# Nikon D40 lens compatibility



## Zach99 (Sep 22, 2010)

Do any of you know if a Nikon D40 is compatible with old AF Nikkor lenses, which were made for a film camera? If I go digital, I want to purchase just the camera body in order to save money.


----------



## Moe (Sep 22, 2010)

Depends on the lens. If it's AF or AF-D it will not autofocus, as the D40 has no in-body motor. AF-S lenses will autofocus on the D40. Some of the older AI/AI-S lenses won't meter. I don't enjoy linking to Ken Rockwell, but...

Nikon Lens Compatibility


----------



## Zach99 (Sep 29, 2010)

Hey, sorry I haven't replied for a while, I've been busy. To be honest, I don't see why people value the auto focus feature so much, but that's just me. I don't mind focusing manually, by turning the ring on the lens. I can still focus that way on a digital camera, can't I?

Thank you,
Zach


----------



## Derrel (Sep 29, 2010)

Yeah, just turn the ring...when the green dot light sup, it's in focus for the active AF area in use...it's called the focus confirmation system.

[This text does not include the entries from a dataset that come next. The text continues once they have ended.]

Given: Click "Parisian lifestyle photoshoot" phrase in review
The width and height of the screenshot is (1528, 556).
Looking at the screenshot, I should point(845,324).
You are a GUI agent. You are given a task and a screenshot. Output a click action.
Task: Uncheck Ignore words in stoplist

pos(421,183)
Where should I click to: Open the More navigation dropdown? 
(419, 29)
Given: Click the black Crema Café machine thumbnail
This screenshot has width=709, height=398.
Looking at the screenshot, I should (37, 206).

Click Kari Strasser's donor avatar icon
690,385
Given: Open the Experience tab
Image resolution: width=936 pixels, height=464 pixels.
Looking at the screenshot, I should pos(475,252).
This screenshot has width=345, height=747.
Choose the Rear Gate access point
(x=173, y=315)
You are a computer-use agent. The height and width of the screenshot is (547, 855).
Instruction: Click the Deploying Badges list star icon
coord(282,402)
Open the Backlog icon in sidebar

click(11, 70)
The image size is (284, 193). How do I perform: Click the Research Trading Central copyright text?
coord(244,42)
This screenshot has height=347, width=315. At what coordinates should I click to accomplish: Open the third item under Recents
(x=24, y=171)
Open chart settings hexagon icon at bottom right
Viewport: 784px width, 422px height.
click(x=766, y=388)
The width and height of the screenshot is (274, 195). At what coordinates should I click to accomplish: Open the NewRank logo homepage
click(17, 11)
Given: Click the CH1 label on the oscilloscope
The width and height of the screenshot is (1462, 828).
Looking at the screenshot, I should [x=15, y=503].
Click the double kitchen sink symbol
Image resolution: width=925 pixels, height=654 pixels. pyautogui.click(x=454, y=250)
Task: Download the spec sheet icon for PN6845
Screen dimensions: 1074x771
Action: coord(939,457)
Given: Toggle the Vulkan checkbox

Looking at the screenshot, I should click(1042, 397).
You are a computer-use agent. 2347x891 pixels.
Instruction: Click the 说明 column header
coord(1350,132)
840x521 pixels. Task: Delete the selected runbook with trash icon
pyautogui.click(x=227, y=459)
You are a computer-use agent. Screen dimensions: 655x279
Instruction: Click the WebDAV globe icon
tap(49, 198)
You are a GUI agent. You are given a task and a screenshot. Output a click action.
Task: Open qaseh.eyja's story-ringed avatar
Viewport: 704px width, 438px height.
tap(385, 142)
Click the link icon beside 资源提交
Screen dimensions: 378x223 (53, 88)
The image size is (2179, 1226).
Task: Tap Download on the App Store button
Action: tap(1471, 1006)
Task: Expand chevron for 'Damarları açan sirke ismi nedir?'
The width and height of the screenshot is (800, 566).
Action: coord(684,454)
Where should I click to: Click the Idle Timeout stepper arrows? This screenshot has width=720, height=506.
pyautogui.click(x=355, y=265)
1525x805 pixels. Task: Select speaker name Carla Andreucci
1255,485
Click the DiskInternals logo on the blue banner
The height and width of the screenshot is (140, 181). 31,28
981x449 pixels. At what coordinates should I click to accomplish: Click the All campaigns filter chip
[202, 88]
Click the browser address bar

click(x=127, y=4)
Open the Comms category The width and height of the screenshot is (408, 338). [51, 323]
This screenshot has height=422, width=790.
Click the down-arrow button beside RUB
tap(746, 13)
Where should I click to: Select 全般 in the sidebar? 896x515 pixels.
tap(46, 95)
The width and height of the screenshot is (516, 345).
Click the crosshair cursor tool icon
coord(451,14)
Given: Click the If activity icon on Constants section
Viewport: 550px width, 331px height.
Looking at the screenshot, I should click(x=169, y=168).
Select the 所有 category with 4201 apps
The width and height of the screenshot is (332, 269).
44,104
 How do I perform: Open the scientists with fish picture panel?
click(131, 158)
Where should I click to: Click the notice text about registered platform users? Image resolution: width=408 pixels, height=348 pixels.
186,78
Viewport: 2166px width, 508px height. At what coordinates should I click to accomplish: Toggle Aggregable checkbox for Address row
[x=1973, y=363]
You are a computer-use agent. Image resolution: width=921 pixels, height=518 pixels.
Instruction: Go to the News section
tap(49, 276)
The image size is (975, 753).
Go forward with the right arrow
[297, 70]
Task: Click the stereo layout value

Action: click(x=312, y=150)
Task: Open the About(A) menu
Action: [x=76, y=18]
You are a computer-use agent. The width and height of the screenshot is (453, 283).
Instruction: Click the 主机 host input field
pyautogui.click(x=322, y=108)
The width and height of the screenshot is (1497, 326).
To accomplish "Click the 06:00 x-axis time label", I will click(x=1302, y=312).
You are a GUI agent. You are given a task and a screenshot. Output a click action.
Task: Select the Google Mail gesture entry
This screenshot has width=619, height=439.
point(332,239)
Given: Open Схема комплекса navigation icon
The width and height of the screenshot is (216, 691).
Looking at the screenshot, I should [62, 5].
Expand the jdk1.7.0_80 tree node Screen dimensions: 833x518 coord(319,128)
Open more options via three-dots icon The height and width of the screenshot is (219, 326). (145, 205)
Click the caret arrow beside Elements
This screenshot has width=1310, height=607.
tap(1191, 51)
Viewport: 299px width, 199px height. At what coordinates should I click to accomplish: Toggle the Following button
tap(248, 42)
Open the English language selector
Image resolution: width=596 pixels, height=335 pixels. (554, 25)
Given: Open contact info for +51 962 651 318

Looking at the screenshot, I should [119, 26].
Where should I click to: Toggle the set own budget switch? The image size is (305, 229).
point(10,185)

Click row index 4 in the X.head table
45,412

It works pretty well.


----------



## Zach99 (Oct 2, 2010)

Ok, good. Thanks!


----------



## dinodan (Oct 3, 2010)

_"Some of the older AI/AI-S lenses won't meter."_

None of the AI/AI-S lenses will meter. They will certainly work, but you'll either have to "guesstimate" exposure (not that difficult with a DSLR) or use an external light meter.


----------